To avail himself of the deduction provided by section 204 (a) of the Revenue Act of 1921, supra, petitioner must show that the loss resulted from the operation of some trade or business regularly carried on by him. Whether the work which petitioner was doing in connection with his various interests was trade or business under the statute, it was certainly something he was regularly and persistently carrying on. It is not important that we enter into any discussion as to whether the terms "trade" and "business" are used synonymously in the statute. Petitioner here was not engaged in trade within the general acceptance of that term. Was he engaged in business?

*952 Respondent contends that petitioner was a mere investor; that the statute is restricted in its application to taxpayers whose income is derived from regular trade with others, such as merchants, manufacturers, and those who have paid taxes on incomes reflected by inventories; that petitioner was not a dealer in securities, but was merely holding securities of corporations and enterprises in which he was interested; that his occupation was guarding his various investments in order to reap a harvest from past sowings; and that the loss was the result of an isolated transaction.
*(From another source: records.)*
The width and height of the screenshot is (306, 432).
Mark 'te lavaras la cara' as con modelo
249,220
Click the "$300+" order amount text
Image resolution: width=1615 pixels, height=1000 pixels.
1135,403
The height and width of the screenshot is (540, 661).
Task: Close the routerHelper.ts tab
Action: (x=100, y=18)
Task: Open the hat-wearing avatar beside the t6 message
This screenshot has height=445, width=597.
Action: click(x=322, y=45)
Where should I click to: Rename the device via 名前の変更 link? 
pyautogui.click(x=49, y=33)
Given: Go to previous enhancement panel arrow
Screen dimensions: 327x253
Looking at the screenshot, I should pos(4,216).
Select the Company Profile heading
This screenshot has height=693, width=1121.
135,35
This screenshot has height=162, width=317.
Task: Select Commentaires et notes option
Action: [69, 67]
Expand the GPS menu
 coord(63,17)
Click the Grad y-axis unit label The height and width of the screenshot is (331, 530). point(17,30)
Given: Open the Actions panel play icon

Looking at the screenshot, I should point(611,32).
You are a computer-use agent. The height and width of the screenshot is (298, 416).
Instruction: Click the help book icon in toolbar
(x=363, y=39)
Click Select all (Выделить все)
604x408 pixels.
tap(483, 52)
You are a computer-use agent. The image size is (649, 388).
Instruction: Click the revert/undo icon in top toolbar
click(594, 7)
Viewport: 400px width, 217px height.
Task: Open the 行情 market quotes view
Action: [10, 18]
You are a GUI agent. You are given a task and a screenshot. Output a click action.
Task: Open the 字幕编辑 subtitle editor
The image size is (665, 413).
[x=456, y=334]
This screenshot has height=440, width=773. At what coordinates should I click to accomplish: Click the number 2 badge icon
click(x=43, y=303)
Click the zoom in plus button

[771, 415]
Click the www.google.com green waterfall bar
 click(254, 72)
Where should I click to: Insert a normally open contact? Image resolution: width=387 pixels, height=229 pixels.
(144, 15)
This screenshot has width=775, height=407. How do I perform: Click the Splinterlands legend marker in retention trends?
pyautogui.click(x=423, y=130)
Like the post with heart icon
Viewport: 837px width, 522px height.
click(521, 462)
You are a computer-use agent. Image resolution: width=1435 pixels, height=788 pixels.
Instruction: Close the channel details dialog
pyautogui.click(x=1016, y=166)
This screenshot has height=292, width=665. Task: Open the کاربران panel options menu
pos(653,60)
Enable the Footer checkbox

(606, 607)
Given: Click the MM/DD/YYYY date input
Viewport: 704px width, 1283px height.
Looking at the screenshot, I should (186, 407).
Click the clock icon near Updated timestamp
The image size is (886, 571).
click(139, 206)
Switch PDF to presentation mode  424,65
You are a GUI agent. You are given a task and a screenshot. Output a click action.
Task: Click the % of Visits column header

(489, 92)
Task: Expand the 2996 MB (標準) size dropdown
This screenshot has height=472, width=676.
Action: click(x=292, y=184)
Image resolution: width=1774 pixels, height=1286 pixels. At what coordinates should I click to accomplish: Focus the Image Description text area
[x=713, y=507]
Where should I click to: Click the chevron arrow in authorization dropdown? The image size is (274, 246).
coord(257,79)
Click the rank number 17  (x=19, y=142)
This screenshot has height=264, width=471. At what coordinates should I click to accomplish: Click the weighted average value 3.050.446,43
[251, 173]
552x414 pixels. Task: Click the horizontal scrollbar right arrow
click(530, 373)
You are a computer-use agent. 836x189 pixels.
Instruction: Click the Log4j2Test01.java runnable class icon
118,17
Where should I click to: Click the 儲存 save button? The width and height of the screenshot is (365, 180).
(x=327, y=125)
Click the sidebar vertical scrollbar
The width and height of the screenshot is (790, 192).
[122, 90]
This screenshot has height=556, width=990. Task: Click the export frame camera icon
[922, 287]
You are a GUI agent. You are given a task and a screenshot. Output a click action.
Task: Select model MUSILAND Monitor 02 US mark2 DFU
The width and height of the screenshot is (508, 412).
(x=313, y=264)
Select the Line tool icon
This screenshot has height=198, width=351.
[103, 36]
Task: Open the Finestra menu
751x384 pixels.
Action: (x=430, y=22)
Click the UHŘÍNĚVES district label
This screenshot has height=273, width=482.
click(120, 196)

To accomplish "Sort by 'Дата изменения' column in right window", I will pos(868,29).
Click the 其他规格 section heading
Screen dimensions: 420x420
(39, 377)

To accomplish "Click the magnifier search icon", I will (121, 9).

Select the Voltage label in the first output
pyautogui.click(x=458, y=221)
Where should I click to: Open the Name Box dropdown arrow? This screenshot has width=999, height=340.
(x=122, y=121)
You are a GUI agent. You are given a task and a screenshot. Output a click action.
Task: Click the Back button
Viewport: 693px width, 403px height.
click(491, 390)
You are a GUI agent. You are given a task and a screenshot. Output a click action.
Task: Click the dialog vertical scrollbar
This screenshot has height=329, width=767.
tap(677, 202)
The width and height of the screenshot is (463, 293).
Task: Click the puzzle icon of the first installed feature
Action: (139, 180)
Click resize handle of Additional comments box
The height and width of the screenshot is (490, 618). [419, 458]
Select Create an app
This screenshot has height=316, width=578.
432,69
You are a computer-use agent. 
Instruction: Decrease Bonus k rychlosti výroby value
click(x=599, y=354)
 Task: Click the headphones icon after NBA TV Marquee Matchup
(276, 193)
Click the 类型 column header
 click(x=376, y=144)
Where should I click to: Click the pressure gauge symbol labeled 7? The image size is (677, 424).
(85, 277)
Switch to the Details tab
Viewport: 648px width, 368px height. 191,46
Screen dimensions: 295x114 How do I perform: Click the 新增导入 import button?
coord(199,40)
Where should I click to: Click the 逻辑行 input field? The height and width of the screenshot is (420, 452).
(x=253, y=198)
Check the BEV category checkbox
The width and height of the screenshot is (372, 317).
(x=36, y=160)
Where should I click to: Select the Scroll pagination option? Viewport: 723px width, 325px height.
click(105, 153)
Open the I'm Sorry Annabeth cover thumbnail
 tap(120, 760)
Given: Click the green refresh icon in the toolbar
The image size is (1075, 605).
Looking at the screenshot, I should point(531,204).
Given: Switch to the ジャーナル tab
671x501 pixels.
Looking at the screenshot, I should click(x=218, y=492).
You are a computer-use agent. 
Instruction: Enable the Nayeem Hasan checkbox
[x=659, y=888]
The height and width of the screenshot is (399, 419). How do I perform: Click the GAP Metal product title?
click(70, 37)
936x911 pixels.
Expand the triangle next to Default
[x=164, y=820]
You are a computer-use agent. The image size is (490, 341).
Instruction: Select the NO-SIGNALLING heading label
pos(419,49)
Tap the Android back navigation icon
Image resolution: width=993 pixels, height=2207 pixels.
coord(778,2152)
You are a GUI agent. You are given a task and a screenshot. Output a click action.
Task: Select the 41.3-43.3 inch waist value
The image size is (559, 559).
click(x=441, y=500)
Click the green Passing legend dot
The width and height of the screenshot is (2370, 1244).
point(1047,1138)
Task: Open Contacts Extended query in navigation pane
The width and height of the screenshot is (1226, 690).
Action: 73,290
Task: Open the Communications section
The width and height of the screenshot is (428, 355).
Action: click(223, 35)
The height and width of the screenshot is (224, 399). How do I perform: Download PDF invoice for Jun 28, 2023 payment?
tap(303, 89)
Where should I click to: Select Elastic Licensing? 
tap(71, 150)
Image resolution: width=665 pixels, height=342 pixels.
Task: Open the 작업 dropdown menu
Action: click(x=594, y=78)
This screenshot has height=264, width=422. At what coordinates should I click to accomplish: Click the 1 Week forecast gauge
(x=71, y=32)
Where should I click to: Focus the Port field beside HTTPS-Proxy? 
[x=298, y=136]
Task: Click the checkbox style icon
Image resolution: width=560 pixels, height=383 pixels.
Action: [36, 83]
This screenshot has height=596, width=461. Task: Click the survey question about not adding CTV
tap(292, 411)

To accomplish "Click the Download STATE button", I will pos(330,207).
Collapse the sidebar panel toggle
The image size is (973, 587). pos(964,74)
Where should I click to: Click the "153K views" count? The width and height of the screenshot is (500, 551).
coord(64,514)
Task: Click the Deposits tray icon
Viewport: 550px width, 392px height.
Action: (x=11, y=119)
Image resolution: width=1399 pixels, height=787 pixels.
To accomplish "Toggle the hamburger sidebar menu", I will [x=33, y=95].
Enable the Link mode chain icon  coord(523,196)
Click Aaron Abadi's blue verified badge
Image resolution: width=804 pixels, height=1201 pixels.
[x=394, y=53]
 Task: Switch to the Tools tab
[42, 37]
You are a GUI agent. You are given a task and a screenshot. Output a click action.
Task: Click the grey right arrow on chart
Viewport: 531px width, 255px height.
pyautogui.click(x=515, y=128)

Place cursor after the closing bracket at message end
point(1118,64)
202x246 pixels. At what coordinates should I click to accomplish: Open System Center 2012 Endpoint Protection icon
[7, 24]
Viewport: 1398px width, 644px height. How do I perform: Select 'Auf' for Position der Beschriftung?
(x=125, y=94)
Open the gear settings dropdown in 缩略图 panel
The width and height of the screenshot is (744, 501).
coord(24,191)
Petitioner does not claim that he was engaged in the railroad business or that he was a dealer in securities. His position is that his occupation was the personal attention given to the management of the various enterprises in which he had investments for the purpose of making those enterprises successful and profitable; that to this he gave his entire time, and was doing a great deal more than merely guarding his investments; that the loss on the sale of the railroad was occasioned in carrying on his general avocation.

The Supreme Court in Flint v. Stone Tracy Co., 220 U.S. 107, 171, 31 S. Ct. 342, 357, 55 L. Ed. 389, Ann. Cas. 1912B, 1312, has interpreted the word "business" in passing on a case under the Corporation Excise Tax Law in such an exceedingly broad way as to cover nearly every range of human endeavor, saying: "It remains to consider whether these corporations are engaged in business. `Business' is a very comprehensive term and embraces everything about which a person can be employed." The court seems to have restricted this language somewhat in Von Baumbach v. Sargent Land Co., 242 U.S. 503, 516, 37 S. Ct. 201, 204, 61 L. Ed. 460, where it said, with reference to what constitutes business within the meaning of the Corporation Tax Law of August 5, 1909, "that the decision in each instance must depend upon the particular facts before the court."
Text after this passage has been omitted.